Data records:
## start

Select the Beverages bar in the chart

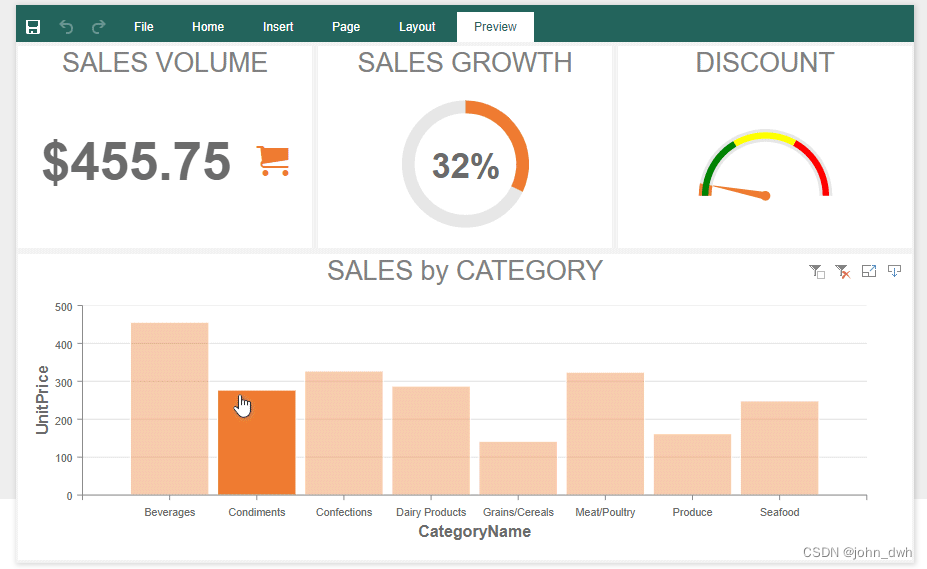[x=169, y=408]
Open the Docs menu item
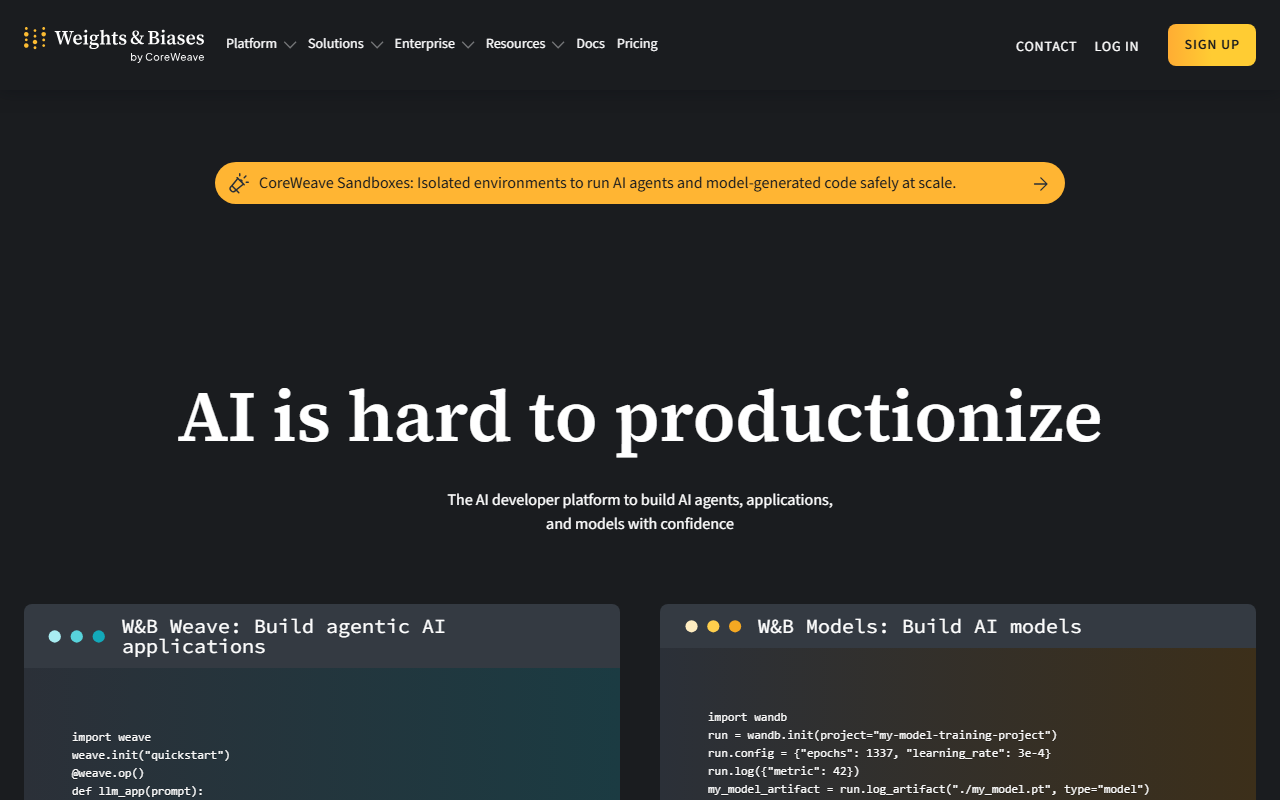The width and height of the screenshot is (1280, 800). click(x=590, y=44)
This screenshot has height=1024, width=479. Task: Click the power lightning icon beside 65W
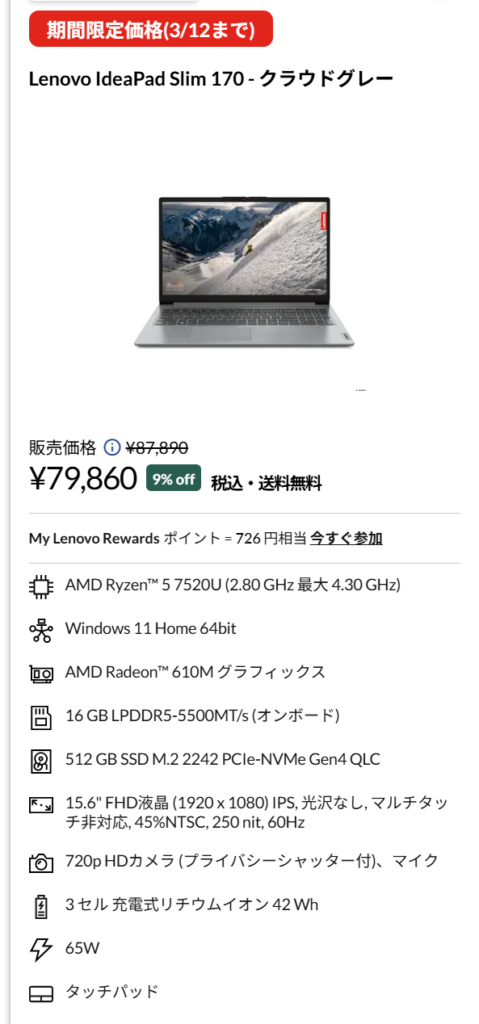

## end

> **Challenge**
Transcribe each of the items above word for word, leaving out the pictures.

> **Exercise output**
Select the Beverages bar in the chart

[x=169, y=408]
Open the Docs menu item
The width and height of the screenshot is (1280, 800). click(x=590, y=44)
This screenshot has height=1024, width=479. Task: Click the power lightning icon beside 65W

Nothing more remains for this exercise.